**Task brief**
Show each line from the listing that includes the word "panel".

**Dataset**
Start of Block

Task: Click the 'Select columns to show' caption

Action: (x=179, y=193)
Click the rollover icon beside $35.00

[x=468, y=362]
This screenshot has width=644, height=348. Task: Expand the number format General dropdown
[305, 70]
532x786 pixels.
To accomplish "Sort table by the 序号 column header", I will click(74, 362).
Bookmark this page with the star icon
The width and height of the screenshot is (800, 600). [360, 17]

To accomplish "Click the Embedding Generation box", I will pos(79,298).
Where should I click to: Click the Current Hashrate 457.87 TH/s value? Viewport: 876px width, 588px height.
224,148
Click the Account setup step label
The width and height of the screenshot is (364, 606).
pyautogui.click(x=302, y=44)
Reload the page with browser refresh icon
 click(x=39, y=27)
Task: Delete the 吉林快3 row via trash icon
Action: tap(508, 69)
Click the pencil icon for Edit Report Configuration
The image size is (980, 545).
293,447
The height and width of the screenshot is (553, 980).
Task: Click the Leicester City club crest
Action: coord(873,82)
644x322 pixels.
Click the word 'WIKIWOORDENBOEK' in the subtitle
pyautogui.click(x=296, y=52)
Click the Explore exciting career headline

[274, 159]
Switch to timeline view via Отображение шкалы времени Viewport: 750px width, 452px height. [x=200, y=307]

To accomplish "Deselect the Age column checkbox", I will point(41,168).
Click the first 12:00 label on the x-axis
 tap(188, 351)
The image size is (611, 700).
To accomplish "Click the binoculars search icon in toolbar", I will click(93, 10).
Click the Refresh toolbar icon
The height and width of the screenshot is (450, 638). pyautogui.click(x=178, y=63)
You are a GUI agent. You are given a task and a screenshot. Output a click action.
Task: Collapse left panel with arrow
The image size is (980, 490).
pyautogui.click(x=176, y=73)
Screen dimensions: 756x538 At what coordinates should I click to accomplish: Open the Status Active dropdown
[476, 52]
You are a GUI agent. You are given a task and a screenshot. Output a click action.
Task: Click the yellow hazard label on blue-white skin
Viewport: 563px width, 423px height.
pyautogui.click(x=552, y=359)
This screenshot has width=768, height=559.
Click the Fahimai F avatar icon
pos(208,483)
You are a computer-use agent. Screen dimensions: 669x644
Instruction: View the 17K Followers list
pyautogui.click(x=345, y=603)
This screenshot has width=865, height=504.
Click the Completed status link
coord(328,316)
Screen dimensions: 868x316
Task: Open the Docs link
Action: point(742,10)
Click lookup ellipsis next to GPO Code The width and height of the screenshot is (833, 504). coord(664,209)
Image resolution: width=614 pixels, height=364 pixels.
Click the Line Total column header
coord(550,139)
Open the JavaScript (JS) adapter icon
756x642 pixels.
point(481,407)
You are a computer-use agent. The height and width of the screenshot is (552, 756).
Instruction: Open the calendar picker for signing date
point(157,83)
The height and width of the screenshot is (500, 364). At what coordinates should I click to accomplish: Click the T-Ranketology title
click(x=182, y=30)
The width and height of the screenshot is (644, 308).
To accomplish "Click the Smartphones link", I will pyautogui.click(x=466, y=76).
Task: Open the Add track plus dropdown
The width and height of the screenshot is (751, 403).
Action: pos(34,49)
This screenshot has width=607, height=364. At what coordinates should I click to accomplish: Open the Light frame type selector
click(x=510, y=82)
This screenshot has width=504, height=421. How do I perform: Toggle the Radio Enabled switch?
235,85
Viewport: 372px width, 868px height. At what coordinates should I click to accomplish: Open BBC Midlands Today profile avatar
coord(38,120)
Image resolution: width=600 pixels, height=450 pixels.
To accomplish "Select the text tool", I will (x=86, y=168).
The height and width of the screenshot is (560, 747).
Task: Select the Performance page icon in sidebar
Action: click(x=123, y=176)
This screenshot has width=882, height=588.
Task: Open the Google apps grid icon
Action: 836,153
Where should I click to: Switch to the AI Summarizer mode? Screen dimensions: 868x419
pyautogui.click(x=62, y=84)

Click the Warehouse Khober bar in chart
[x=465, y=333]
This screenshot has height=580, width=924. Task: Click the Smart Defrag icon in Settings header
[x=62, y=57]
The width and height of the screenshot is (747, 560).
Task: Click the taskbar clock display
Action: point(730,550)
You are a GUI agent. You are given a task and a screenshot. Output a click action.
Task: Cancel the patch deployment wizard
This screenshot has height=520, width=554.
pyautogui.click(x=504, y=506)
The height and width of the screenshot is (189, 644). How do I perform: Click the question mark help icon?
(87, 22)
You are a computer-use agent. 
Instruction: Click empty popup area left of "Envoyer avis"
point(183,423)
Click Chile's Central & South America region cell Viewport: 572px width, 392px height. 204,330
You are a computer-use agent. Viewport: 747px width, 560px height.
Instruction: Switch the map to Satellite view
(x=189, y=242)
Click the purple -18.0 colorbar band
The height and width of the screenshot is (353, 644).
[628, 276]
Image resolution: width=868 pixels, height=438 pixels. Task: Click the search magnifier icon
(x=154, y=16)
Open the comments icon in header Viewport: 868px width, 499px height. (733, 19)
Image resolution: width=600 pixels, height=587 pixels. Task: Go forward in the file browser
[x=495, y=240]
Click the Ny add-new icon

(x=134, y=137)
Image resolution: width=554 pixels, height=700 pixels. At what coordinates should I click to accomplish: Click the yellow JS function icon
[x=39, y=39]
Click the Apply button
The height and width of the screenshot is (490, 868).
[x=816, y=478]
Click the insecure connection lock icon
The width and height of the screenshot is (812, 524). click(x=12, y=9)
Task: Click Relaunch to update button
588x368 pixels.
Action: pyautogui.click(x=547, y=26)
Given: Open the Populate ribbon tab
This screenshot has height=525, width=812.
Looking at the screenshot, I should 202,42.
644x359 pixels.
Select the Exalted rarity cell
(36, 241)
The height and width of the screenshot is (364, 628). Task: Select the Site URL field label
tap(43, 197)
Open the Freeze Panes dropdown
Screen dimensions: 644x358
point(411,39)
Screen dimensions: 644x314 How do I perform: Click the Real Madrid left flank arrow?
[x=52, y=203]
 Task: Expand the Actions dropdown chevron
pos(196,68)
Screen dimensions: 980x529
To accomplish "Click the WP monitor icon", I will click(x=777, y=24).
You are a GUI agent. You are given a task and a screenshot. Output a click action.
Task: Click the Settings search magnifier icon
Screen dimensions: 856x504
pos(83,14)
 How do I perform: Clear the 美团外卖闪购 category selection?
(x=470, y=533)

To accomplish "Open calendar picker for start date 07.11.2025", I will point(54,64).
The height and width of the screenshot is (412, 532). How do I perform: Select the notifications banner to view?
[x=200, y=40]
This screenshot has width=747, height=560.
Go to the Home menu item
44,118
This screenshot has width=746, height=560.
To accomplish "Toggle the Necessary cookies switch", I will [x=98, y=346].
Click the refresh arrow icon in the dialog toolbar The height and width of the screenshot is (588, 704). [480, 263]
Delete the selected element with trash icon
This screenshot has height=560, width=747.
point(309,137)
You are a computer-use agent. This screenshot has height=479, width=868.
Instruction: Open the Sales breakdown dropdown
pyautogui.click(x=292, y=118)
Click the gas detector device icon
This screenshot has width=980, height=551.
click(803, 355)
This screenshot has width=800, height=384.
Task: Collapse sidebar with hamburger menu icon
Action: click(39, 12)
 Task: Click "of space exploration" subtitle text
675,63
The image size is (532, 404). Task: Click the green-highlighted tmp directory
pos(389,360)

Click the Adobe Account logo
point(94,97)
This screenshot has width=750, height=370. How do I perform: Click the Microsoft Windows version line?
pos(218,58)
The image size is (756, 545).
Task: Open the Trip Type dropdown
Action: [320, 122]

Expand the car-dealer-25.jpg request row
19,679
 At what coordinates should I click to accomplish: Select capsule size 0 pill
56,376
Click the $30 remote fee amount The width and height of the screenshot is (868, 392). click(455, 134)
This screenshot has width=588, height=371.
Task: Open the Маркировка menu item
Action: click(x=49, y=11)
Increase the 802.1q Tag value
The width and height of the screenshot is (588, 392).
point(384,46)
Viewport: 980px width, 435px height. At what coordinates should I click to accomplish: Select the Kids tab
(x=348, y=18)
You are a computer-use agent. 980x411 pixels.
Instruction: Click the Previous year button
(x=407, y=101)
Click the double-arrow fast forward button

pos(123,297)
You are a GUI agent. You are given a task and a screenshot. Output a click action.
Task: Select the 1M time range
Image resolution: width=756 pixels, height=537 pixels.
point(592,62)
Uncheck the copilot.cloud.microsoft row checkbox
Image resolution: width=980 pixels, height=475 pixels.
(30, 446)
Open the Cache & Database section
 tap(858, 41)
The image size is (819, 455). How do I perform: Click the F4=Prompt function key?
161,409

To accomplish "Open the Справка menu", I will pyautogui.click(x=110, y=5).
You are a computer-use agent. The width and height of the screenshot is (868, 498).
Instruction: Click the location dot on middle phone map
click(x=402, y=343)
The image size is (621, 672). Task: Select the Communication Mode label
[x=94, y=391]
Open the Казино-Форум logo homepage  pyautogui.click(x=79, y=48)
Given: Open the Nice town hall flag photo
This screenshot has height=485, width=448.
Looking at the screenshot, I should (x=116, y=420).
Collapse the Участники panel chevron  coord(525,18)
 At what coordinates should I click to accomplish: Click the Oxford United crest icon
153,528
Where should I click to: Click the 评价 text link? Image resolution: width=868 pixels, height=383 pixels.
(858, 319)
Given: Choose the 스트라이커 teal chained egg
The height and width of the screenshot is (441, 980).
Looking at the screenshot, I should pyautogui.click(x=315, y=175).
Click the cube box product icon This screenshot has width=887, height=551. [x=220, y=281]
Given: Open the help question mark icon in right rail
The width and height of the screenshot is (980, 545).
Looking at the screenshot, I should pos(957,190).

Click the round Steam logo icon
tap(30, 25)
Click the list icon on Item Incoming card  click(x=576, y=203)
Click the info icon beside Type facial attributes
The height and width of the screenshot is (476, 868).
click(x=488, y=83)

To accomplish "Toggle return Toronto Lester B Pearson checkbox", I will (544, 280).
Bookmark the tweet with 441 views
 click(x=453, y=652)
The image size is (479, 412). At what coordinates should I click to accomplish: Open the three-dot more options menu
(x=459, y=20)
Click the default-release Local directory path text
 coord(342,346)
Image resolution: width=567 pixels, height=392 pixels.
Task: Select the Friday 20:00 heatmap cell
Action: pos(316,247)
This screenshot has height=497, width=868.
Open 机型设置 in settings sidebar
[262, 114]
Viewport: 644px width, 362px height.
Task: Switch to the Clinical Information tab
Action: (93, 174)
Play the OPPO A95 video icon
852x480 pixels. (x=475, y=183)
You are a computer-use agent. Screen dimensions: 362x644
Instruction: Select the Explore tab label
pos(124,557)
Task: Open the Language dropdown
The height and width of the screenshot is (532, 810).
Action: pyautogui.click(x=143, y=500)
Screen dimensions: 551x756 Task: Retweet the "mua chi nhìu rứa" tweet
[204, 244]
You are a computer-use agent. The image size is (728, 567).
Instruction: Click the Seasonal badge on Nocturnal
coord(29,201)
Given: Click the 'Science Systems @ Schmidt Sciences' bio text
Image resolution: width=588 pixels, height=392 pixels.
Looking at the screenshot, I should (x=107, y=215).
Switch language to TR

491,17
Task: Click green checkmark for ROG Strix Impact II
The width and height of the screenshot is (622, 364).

End of Block

**Problem solution**
Task: Collapse left panel with arrow
Collapse the Участники panel chevron  coord(525,18)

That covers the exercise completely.